What you will do
Search the entries below for the string "screenshot" and copy the lines that hold it.

Records provided
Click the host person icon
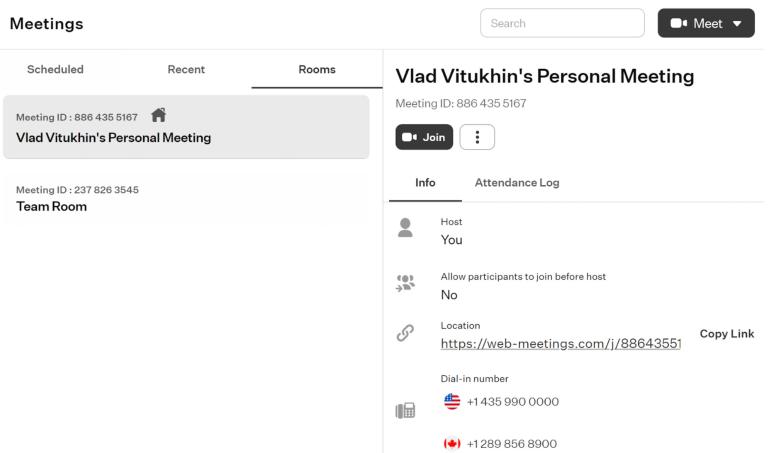Viewport: 773px width, 453px height. click(x=405, y=227)
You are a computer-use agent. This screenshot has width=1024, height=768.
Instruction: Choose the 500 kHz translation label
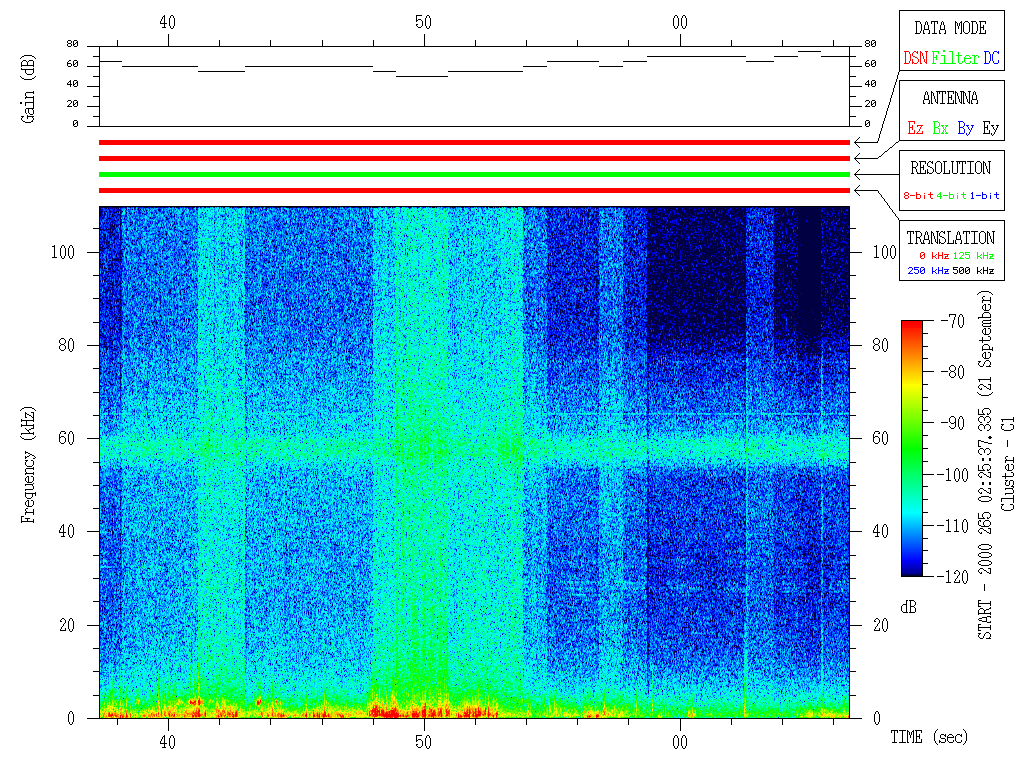[x=974, y=271]
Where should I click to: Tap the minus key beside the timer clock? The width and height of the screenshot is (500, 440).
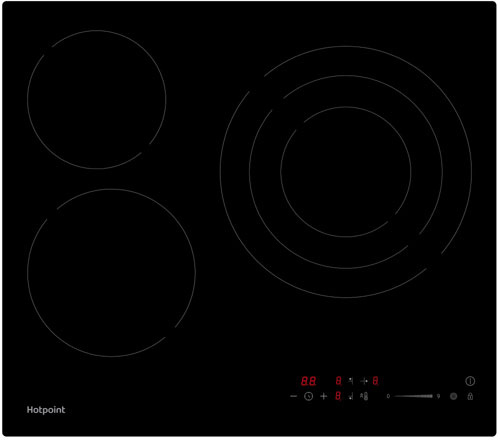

Output for this task
You are a computer-use agent. This screenshot has width=1024, height=768.
Where should I click to: Tap the minus key beside the timer clock? The width and height of the screenshot is (500, 440).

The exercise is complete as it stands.